◆ WHAT IS ASKED ◆
Please copy the records below word for word, from the line with "This screenshot has width=821, height=754." to the line with "pos(636,62)", including both of those lines.
— START —
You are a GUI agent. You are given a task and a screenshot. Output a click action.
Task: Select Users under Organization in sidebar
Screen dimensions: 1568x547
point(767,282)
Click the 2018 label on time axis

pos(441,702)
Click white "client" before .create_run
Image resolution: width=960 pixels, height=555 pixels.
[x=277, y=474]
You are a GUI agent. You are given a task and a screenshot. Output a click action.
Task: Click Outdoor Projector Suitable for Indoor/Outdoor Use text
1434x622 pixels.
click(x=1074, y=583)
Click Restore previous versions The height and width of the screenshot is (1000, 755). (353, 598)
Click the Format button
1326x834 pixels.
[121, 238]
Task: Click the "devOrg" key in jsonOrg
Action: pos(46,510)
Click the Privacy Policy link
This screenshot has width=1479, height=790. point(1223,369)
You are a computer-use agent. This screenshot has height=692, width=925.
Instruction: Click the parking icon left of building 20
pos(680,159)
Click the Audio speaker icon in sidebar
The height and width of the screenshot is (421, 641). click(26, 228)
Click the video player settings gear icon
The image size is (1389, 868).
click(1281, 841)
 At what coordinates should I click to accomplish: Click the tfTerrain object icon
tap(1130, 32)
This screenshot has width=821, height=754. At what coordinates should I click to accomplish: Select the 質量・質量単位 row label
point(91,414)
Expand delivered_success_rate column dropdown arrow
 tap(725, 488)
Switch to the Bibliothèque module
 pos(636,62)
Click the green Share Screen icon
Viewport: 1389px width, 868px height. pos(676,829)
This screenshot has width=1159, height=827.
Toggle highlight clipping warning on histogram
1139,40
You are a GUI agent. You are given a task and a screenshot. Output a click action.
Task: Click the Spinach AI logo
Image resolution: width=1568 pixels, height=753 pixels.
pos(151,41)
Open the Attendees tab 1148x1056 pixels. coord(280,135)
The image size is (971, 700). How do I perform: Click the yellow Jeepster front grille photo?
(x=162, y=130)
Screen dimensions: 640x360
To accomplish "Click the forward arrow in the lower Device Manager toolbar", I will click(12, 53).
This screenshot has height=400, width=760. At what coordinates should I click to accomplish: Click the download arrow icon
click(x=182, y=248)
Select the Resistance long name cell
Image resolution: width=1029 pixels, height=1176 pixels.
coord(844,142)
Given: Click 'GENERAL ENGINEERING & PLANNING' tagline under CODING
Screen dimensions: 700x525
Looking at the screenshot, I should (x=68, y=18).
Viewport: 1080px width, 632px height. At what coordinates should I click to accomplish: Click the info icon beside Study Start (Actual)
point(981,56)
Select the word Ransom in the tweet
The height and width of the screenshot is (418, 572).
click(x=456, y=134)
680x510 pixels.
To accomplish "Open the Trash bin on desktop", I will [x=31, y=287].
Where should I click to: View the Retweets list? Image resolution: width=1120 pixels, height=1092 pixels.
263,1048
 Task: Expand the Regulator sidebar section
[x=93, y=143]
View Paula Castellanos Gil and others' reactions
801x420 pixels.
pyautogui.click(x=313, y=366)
— END —
◆ RESPONSE ◆
This screenshot has width=821, height=754. At what coordinates should I click to accomplish: Select the 質量・質量単位 row label
point(91,414)
Expand delivered_success_rate column dropdown arrow
 tap(725, 488)
Switch to the Bibliothèque module
 pos(636,62)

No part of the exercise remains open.